“Estamos numa fase muito difícil e não vale a pena supor que o diretor executivo [do SNS, Fernando Araújo] e o ministro [Manuel Pizarro] sozinhos resolvem este problema”, afirmou o médico aos jornalistas, à margem do Global Health Fórum, que decorre hoje e sábado no Centro de Congressos do Estoril.

O médico alertou que não dá para esperar mais e frisou tratar-se de uma matéria que ultrapassa os dois responsáveis, sendo “um problema do Governo”.

“É um problema que convoca o senhor primeiro-ministro, porque a saúde em Portugal não pode existir sem o SNS forte, coeso, dinâmico, robusto, com qualidade e não passa pela cabeça de ninguém que o SNS possa existir sem médicos, sem enfermeiros e farmacêuticos que tenham, dentro das limitações que o país tem, naturalmente, um tratamento digno e uma remuneração adequada”, declarou.

Lembrando que foi titular da pasta da Saúde no início deste ciclo político, Campos Fernandes reconheceu que já então o Governo não resolveu o problema por falta de condições financeiras do Estado e considerou que “os médicos têm razão” nas reivindicações.

No seu entender, deve ser feito um pacto entre as forças políticas, mas realçou a importância neste momento de ser um pacto entre a política e os profissionais.

Para Campos Fernandes, “Fernando Araújo [que foi seu secretário de Estado] é a pessoa certa, mas não pode ser a pessoa certa no tempo errado”.

“Seria dramático para Portugal e para os portugueses que o professor Fernando Araújo visse a sua determinação, a sua vontade destruídas apenas e só porque a política, no sentido mais macro do termo, não compreende a realidade”, alertou.

Questionado se “é o tempo errado de Manuel Pizarro”, o antigo ministro afirmou que, tal como ele, Pizarro “é um ministro médico”.

“Eu sou médico, a diferença entre nós é que ele é profundamente político, tem uma carreira política, e nós até pensámos todos que isso ajudaria naquilo que é a persuasão dos colegas e até do próprio líder do Governo, mas a questão aqui não tem que ver com as qualificações”, frisou.

Para Campos Fernandes, “Manuel Pizarro corre o risco de ser vítima de todo este processo, porque ele, como médico, sabe o que os médicos têm sentido”.

::::

● Como resolver
Transcreva sem alterações, do excerto da página acima, tudo o que vai desde "No seu entender, deve" até "e os profissionais.", inclusive.

● Dados fornecidos
::::

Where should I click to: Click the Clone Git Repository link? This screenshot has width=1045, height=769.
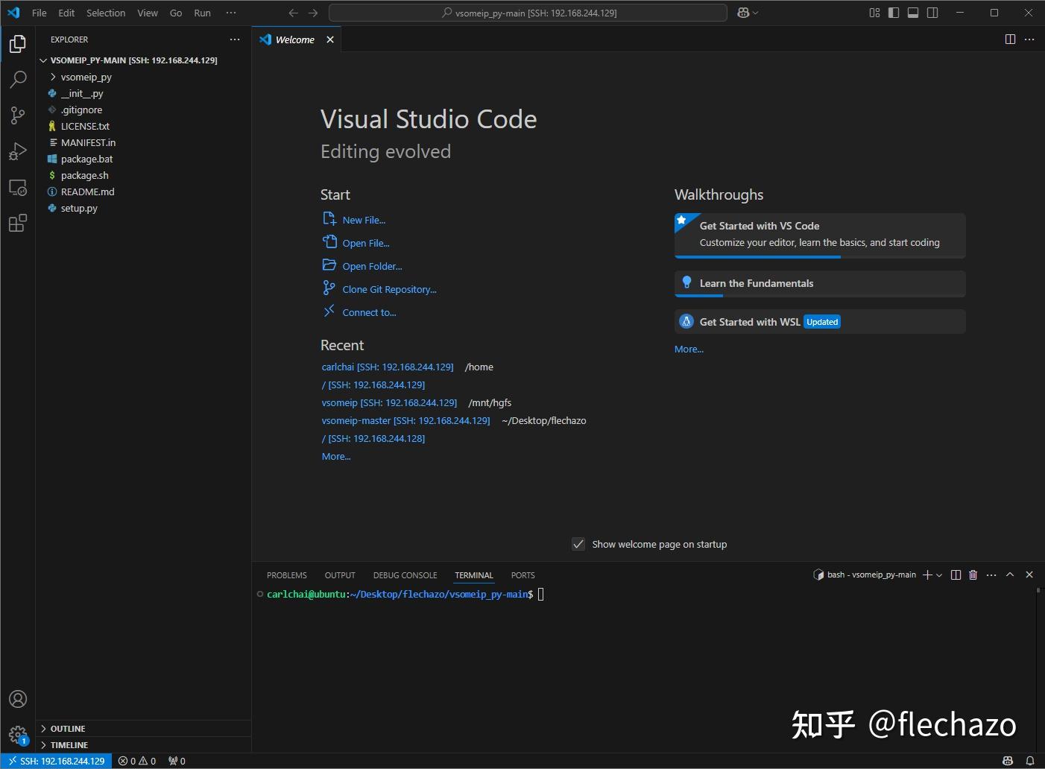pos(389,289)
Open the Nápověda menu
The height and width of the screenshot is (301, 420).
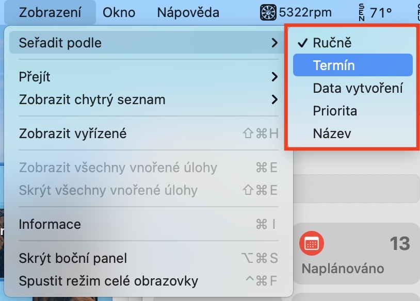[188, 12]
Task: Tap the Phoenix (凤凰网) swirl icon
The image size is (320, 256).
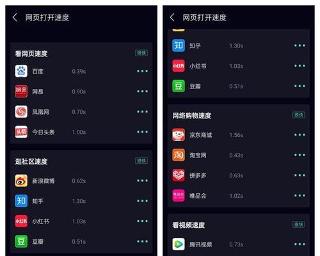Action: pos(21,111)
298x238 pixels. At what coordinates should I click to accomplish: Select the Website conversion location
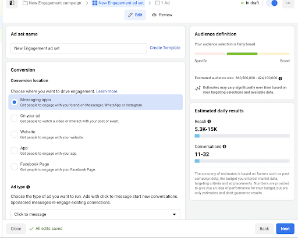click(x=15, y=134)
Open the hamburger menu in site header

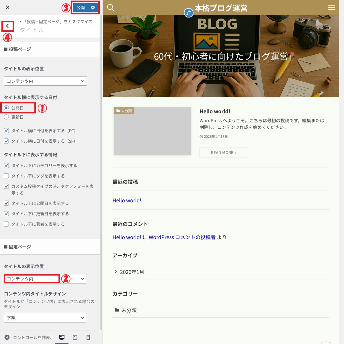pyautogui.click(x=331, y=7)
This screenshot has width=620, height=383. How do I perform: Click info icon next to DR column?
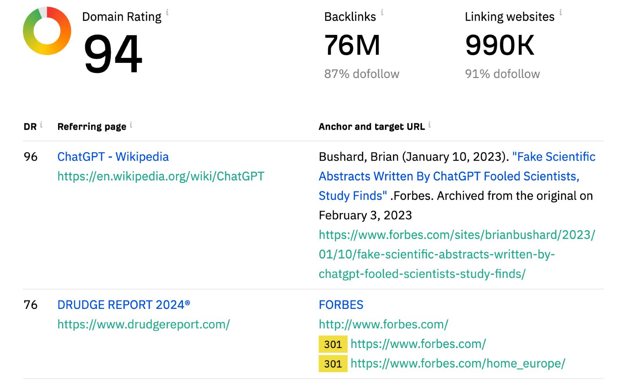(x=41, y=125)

::::

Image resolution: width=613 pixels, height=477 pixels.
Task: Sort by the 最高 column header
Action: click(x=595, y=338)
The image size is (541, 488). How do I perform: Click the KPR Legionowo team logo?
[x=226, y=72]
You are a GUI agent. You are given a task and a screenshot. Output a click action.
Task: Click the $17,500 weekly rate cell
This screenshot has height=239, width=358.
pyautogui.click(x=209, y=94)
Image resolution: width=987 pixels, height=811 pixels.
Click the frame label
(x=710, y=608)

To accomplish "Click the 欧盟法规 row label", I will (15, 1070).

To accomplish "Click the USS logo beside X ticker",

::::

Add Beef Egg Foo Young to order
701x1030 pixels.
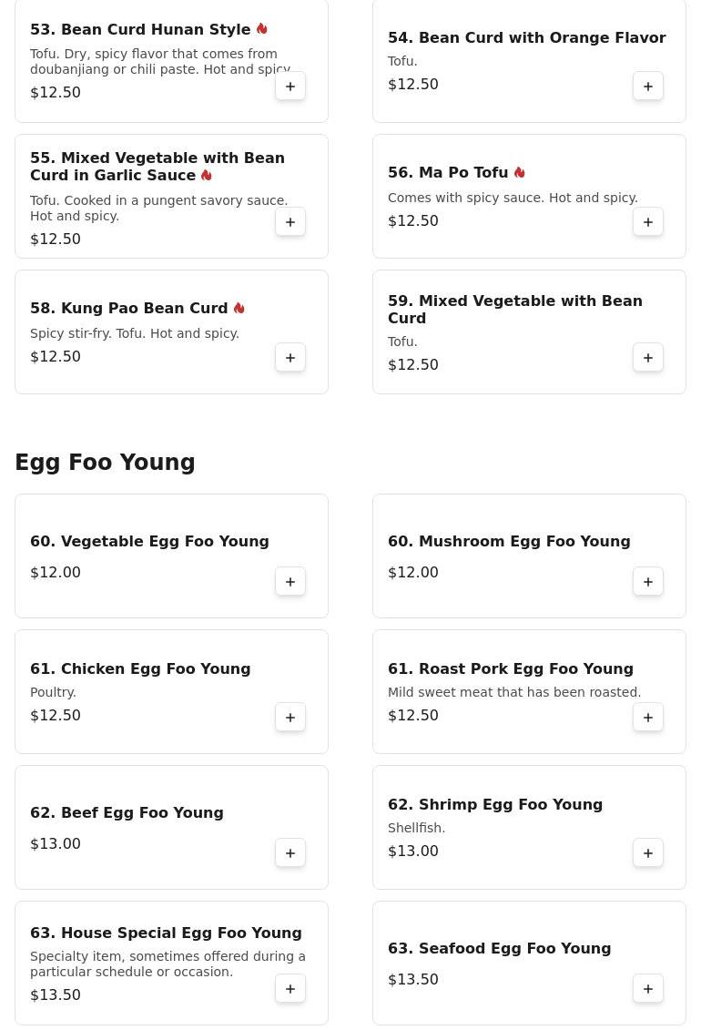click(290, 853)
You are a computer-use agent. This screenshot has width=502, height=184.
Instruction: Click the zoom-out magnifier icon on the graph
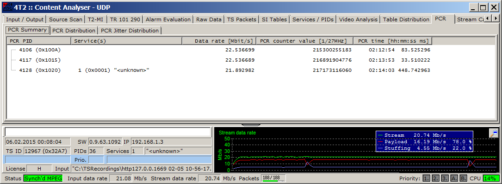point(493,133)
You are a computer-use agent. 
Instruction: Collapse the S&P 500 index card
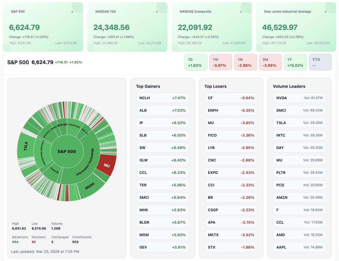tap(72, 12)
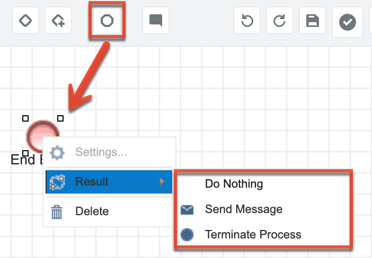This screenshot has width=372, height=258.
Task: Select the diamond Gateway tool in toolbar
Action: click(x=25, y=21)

::::

● Solução do exercício
No seu entender, deve ser feito um pacto entre as forças políticas, mas realçou a importância neste momento de ser um pacto entre a política e os profissionais.